- [Fragmento proporcionado]
☆ ☆ ☆ ☆ ☆

En 1975, la Organización de las Naciones Unidas proclamó el día 8 de marzo como Día Internacional de la Mujer, aun cuando sus orígenes se remontan más de cien años atrás, a mediados del siglo XIX, en plena revolución industrial. El 8 de marzo de 1857, miles de trabajadoras textiles salieron a las calles de Nueva York para protestar por las míseras condiciones laborales y abogar por un recorte del horario y el fin del trabajo infantil.
En aquellos momentos, las mujeres reclamaban derechos tan básicos como poder votar en las elecciones, ocupar posiciones en la política y en la sociedad en general, derecho al trabajo, poder estudiar… Estas reivindicaciones, vistas desde nuestros días, conmueven profundamente al hacernos conscientes del lejano punto del que partimos, por lo que de muy básicos tienen esos derechos; también dejan patente cómo la labor de estas pioneras, cómo su convicción y la fuerza con la que pugnaron por que se les reconociera su lugar en la sociedad constituyó un sólido fundamento para abrir camino y para sembrar conciencia de que se estaba requiriendo algo consustancial al ser humano: sencillamente la igualdad esencial, la identidad de trato, de oportunidades y de reconocimiento que corresponde por naturaleza y por derecho a mujeres y hombres.
Hoy, la fuerza que impulsa la demanda de igualdad de mujeres y hombres y su desarrollo íntegro como personas en todo el mundo traspasa fronteras, diferencias culturales, económicas, ideológicas, para reivindicarse, no sólo como principio, sino como realidad efectiva, sin fisuras ni excepciones. El día 8 de marzo conmemora este derecho y recuerda que todos los días del año deben ser esa fecha en el empeño por lograr lo que la misma representa.

☆ ☆ ☆ ☆ ☆

- [Material proporcionado]
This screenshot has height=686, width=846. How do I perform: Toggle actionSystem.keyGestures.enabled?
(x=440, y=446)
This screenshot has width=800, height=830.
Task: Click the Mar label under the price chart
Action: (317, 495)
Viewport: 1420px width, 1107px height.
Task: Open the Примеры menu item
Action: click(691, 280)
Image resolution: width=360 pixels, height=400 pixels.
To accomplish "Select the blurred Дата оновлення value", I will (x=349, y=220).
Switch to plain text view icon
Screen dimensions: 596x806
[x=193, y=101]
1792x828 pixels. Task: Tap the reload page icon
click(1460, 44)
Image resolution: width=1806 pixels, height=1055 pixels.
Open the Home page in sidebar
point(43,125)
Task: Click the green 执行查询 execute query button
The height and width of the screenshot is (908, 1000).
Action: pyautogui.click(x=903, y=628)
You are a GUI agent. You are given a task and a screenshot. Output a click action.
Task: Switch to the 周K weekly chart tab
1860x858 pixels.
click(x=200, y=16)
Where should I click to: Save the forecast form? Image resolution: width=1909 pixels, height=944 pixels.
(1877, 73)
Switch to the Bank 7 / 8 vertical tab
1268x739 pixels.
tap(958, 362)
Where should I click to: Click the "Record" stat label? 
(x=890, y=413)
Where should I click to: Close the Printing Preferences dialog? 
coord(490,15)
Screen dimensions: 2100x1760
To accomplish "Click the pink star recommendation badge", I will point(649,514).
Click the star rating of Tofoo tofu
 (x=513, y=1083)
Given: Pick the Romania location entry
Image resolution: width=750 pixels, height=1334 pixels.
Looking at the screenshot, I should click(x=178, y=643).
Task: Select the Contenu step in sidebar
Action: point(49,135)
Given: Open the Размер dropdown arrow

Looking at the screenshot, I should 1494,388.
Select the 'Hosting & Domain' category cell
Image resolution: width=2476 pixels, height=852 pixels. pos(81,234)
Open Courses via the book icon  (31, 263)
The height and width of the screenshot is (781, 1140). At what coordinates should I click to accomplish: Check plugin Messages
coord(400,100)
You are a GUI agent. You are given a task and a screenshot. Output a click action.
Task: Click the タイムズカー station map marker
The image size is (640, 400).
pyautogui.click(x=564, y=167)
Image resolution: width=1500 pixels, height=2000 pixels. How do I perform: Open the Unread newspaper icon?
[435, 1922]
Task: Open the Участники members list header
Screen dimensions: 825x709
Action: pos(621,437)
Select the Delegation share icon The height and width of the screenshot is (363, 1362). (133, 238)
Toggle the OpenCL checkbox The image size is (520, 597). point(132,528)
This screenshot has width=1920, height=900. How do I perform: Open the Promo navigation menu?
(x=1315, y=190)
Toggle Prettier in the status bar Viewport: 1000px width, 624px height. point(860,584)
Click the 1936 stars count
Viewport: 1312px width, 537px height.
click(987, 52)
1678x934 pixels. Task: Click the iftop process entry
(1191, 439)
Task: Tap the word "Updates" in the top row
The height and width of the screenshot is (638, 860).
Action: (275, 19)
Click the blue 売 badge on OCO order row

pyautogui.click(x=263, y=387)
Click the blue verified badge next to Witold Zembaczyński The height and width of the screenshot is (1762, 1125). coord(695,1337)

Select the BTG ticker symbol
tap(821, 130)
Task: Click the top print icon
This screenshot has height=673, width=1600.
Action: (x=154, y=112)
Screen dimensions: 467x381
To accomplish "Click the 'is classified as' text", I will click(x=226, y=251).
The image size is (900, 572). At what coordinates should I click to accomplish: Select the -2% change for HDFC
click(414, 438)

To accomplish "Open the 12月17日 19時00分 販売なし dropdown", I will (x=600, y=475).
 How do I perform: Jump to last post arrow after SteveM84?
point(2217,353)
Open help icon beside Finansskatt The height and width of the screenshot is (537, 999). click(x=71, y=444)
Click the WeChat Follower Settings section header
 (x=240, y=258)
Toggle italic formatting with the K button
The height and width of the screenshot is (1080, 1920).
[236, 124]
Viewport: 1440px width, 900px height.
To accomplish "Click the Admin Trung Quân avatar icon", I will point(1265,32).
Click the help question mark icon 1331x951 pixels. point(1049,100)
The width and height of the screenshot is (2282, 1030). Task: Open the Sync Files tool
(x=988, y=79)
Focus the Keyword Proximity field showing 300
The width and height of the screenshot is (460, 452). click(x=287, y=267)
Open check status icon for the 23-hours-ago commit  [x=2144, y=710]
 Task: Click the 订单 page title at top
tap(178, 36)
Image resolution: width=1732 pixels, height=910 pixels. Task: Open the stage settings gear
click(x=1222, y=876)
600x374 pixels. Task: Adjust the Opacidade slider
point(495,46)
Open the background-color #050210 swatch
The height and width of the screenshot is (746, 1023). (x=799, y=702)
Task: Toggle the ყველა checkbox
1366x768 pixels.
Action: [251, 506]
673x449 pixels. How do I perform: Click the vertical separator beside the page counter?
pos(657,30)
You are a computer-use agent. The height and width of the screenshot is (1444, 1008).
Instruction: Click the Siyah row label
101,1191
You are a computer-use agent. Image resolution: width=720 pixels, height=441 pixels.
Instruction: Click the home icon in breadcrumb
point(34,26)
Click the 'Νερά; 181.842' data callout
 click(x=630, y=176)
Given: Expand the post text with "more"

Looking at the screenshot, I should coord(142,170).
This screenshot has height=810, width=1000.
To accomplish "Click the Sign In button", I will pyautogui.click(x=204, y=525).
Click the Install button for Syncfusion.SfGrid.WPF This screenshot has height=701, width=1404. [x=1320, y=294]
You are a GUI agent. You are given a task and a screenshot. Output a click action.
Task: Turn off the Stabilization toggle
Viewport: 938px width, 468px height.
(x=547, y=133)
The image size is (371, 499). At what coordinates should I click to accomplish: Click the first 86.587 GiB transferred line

☆ ☆ ☆ ☆ ☆

En el texto sobre el Día Internacional de la Mujer, enumera, por favor, todos los derechos básicos que reclamaban las mujeres "en aquellos momentos".

- [Respuesta]
- Poder votar en las elecciones
- Ocupar posiciones en la política y en la sociedad en general
- El derecho al trabajo
- Poder estudiar